L’œuvre de Fourier ne constitue pas un système ; c’est seulement lorsqu’on a voulu « réaliser » cette œuvre (dans les phalanstères) qu’elle est devenue rétrospectivement un « système » voué à un fiasco immédiat ; le système, c’est dans la terminologie de Marx-Engels, la « forme systématique », c’est-à-dire de l’idéologique pur, de l’idéologique-reflet ; le systématique est le jeu du système ; c’est du langage ouvert, infini, dégagé de toute illusion (prétention) référentielle ; son mode d’apparition, de constitution, n’est pas le « développement » mais la pulvérisation, la dissémination (la poussière d’or du signifiant […][4].

Le texte de Fourier n’offre ainsi aucune prise à une quelconque « illusion de transparence » ; son langage constitue un monde autonome, irréductible à tout référent et à toute réalisation dans le monde réel – cette réalisation ne pouvant être qu’une interprétation déformante, voire une trahison. Calvino souscrit complètement à ce point de vue, disant que Fourier semble lui-même vouloir débouter ses disciples en faisant alterner les mesures réalisables et les propositions de chamboulement astral.

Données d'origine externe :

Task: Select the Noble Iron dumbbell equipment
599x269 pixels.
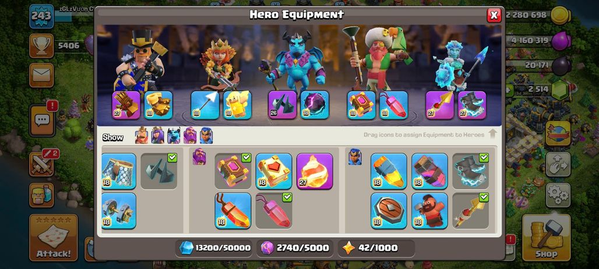Action: click(119, 211)
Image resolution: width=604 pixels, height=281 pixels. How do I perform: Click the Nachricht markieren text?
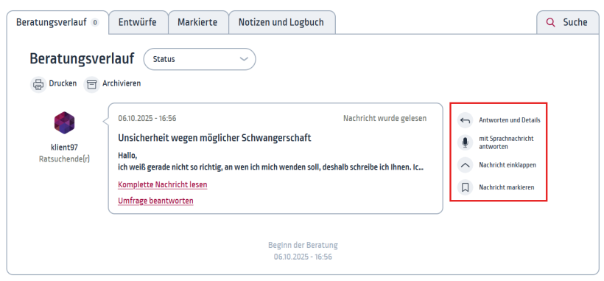(507, 188)
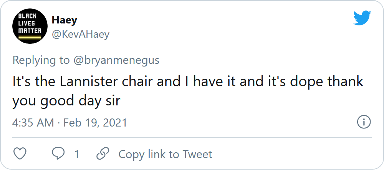Viewport: 384px width, 170px height.
Task: Click the chain link icon
Action: click(x=103, y=154)
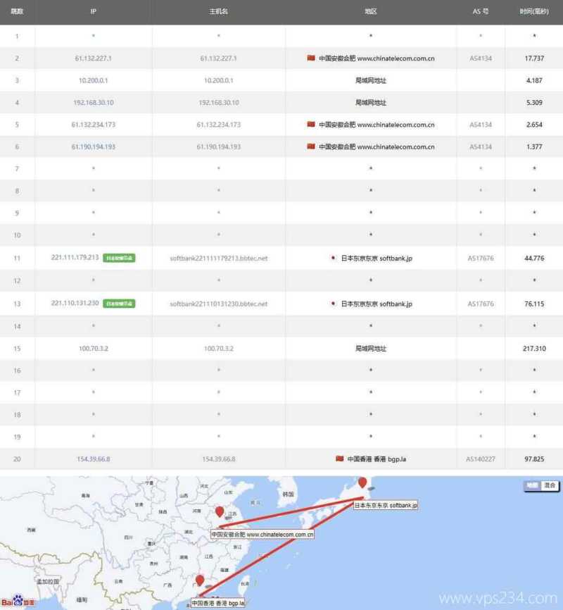Open AS140227 link in hop 20
The width and height of the screenshot is (563, 610).
pos(481,459)
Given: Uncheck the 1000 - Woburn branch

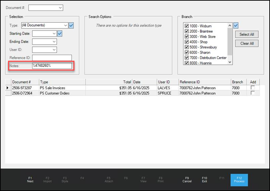Looking at the screenshot, I should coord(186,26).
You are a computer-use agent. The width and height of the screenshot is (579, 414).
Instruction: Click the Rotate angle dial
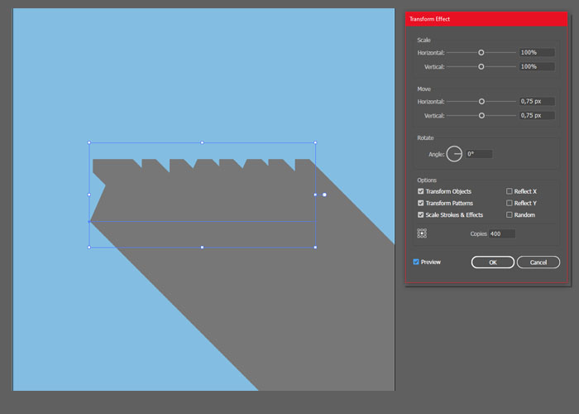point(454,154)
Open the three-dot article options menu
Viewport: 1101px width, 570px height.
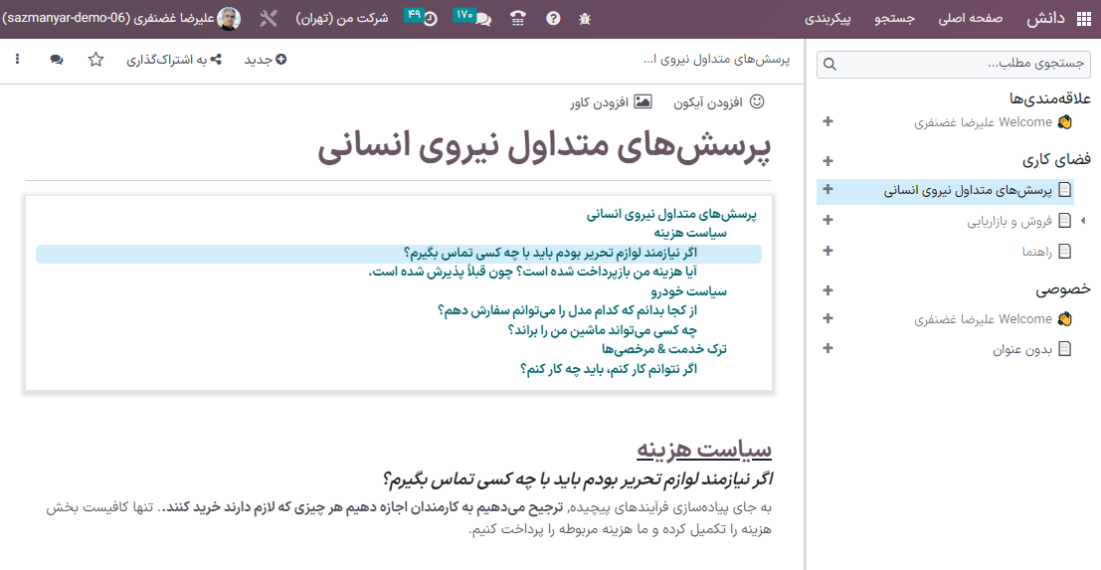(17, 60)
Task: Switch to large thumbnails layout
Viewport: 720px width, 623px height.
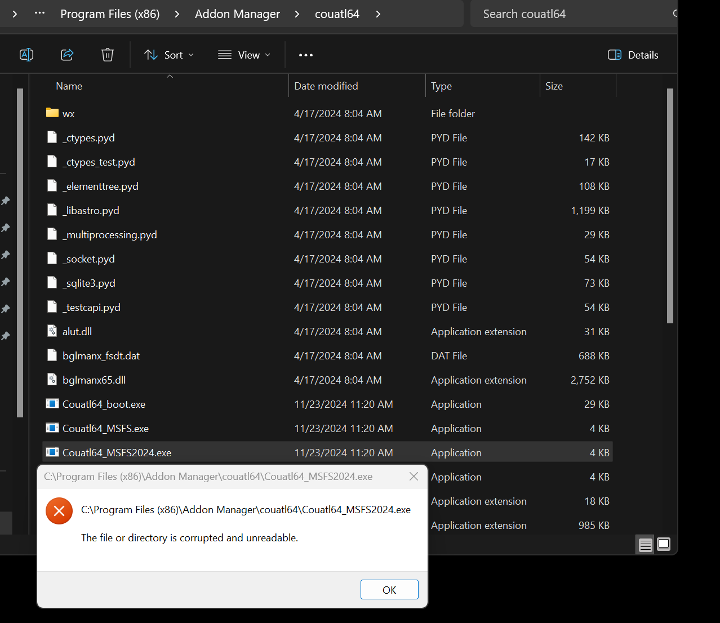Action: point(663,544)
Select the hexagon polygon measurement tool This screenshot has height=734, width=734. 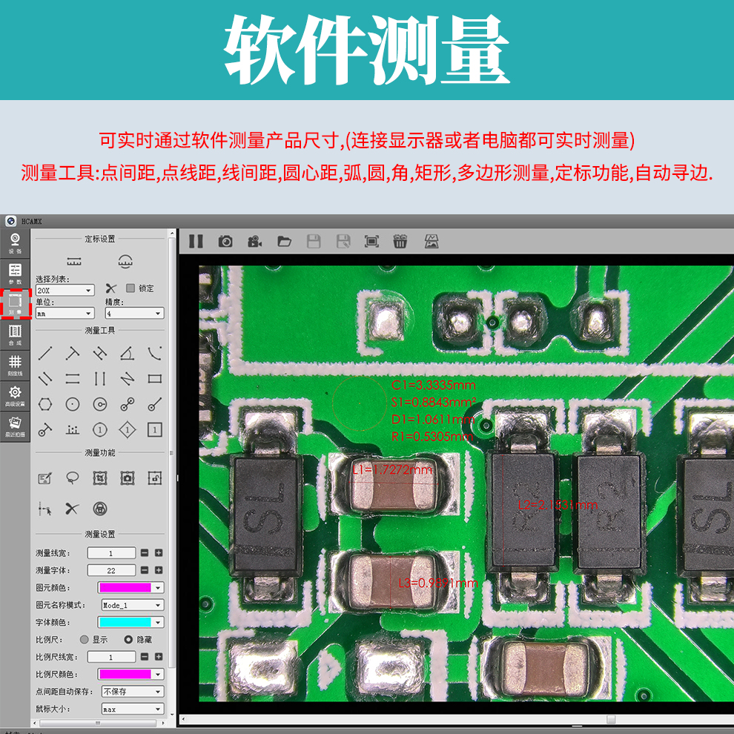point(46,404)
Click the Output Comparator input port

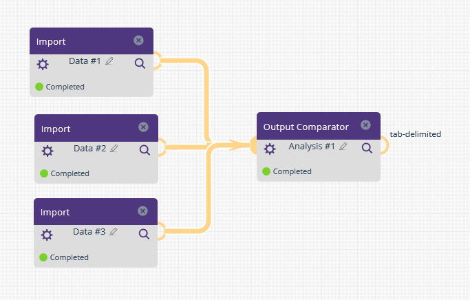pos(253,145)
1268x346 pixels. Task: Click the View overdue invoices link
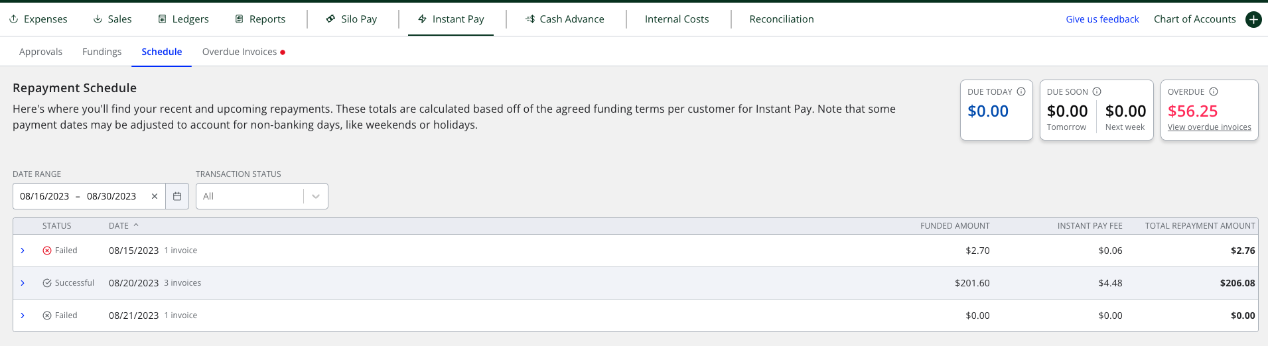click(1209, 127)
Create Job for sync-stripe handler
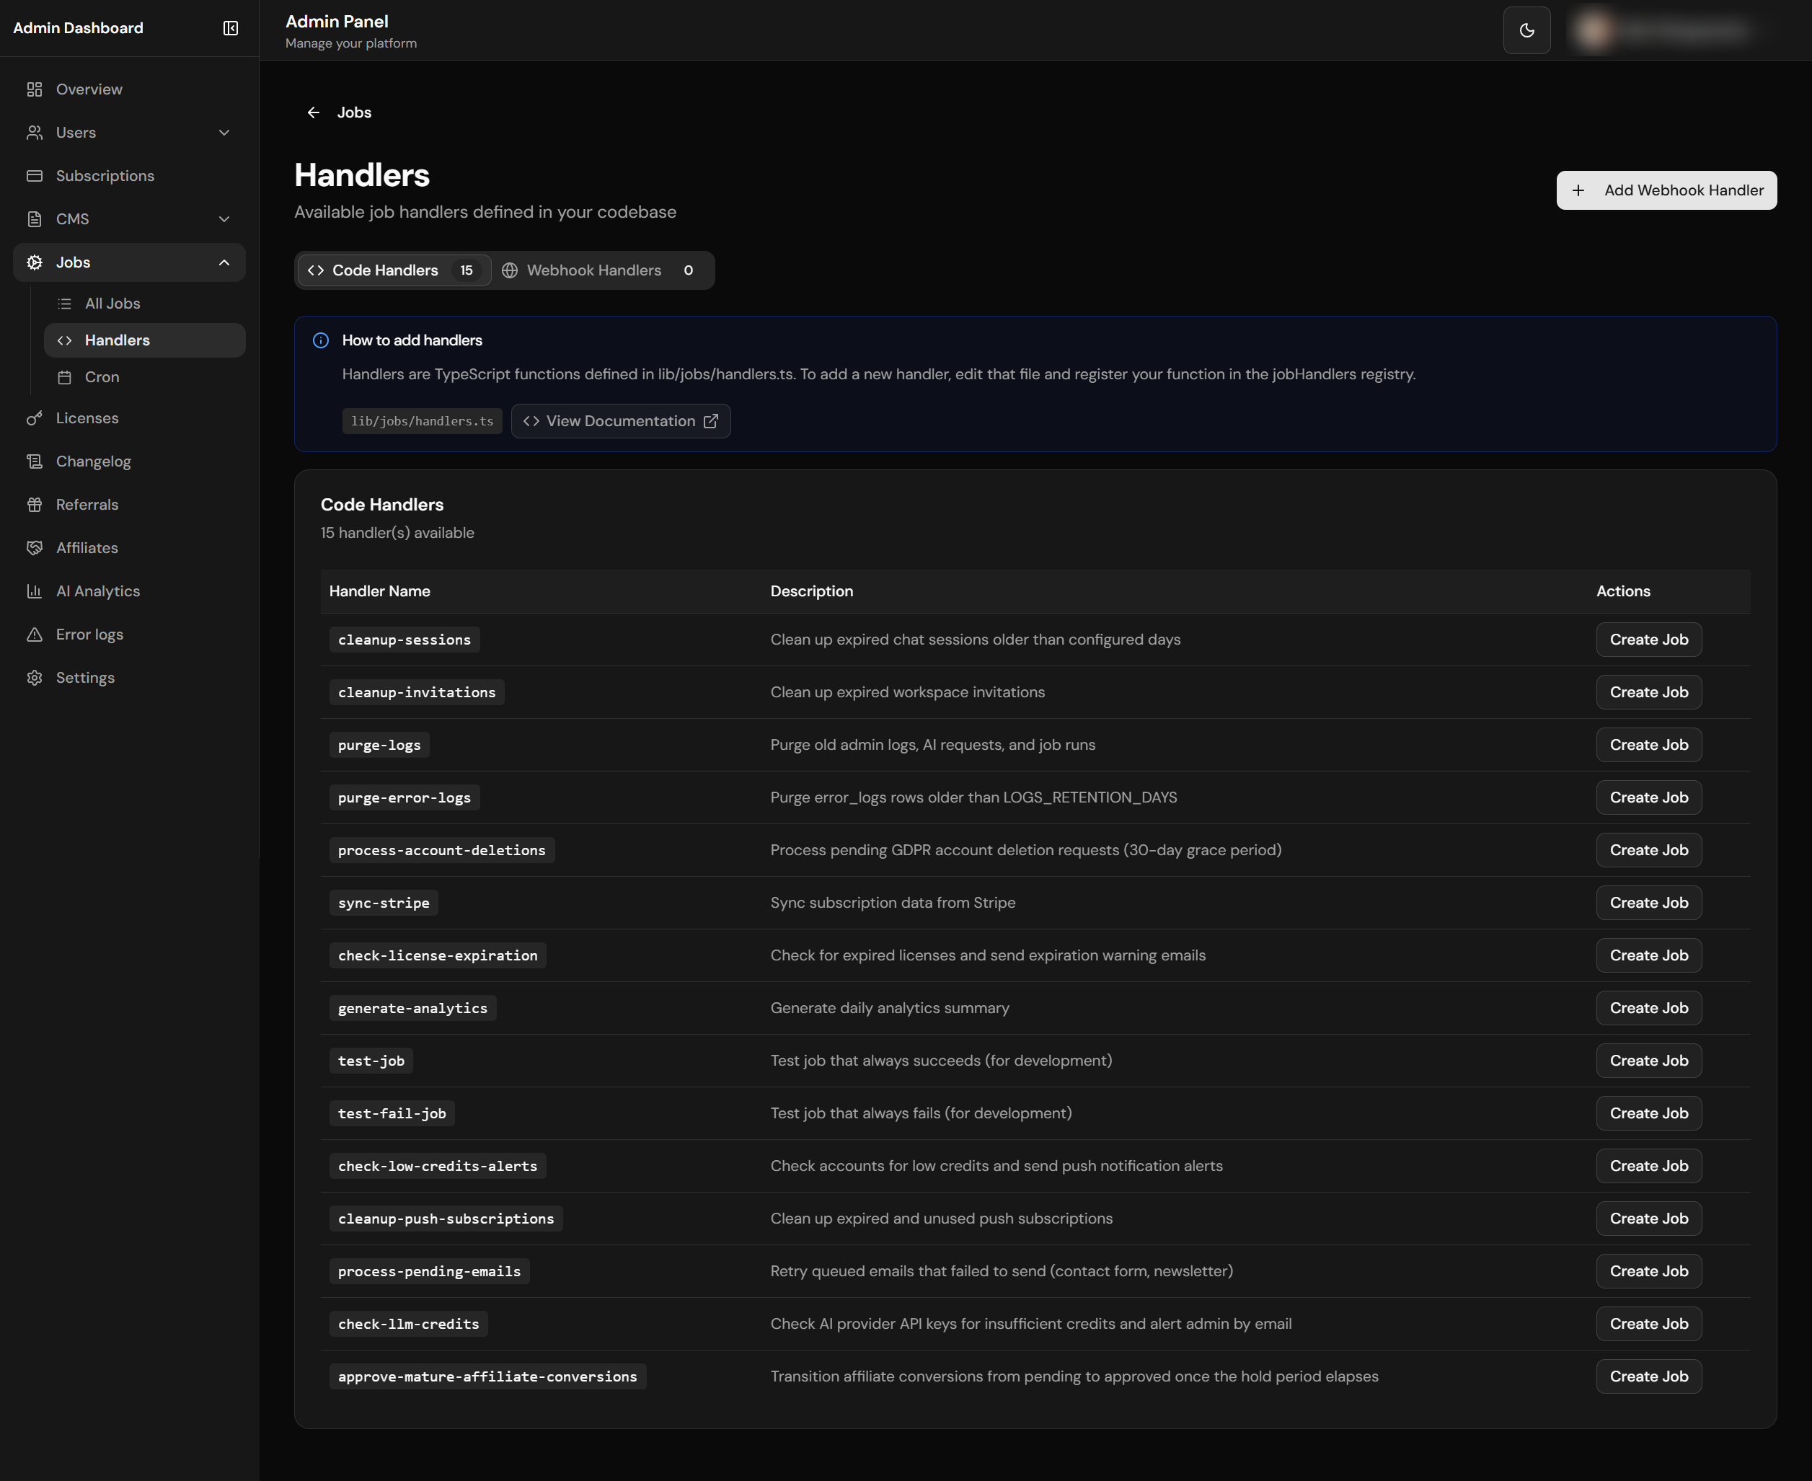This screenshot has width=1812, height=1481. pos(1648,903)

Ce « jeu » que le langage utopique fouriériste produit à l’intérieur du système, Calvino le désigne comme constituant en lui-même l’« utilité » première de ce langage – et du langage poétique en général. C’est sur cette idée que Calvino conclut son deuxième article sur Fourier :

Non è un caso che attraverso un testo « bastardo », « ambiguo », « composito » come l’opera di Fourier […] si giunga a definire l’esperienza che il discorso letterario ha fatto su di sé, per il proprio uso, per la propria utilità pubblica, e che può trasmettere per l’uso, per l’utilità d’ogni altro tipo di discorso[5].

L’abolition de l’illusion référentielle peut en effet fonctionner comme un enjeu critique vis-à-vis de toutes les autres formes de langage, politique ou quotidien[6]. Le texte utopique constitue la littérature en monde de l’altérité radicale – il devient le symbole et l’illustration d’une des fonctions premières de la littérature : se constituer en domaine alternatif, produire des hypothèses, par essence fictives et sans rapport avec la réalité. L’utopie pour se créer doit tourner le dos au monde réel, prendre son contre-pied – et créer un espace visionnaire au sens propre. Pour créer cet espace visionnaire, Barthes nous dit que la première étape adoptée par l’utopiste est l’isolement : il faut d’abord balayer toutes nos certitudes sur le monde tel qu’il est (c’est le « doute absolu » de Fourier[7], qui s’oppose au doute cartésien, dit incomplet et inutile), se séparer du « bruit » des autres langues[8]. Mais il ne suffit pas de s’opposer au monde de manière abstraite, conceptuelle : l’utopie s’oppose à la philosophie en cela qu’elle est toujours concrète, qu’elle table toujours sur la caractéristique littéraire par excellence, à savoir la puissance de l’image, de la vision. Le monde utopique doit être montré dans tous ses détails et dans toute sa cohérence, de son architecture à sa nourriture, aux pratiques sexuelles de ses habitants. Plus l’utopie est concrète, plus elle a de chances de frapper les esprits, de nous faire « croire » en sa possibilité. Et après le doute absolu, « l’écart absolu » : plus l’écart avec le monde réel sera grand, plus l’utopie aura de puissance suggestive – le « choc » naît de l’« étrangeté », un principe que nous retrouverons dans le surréalisme, qui doit beaucoup à Fourier.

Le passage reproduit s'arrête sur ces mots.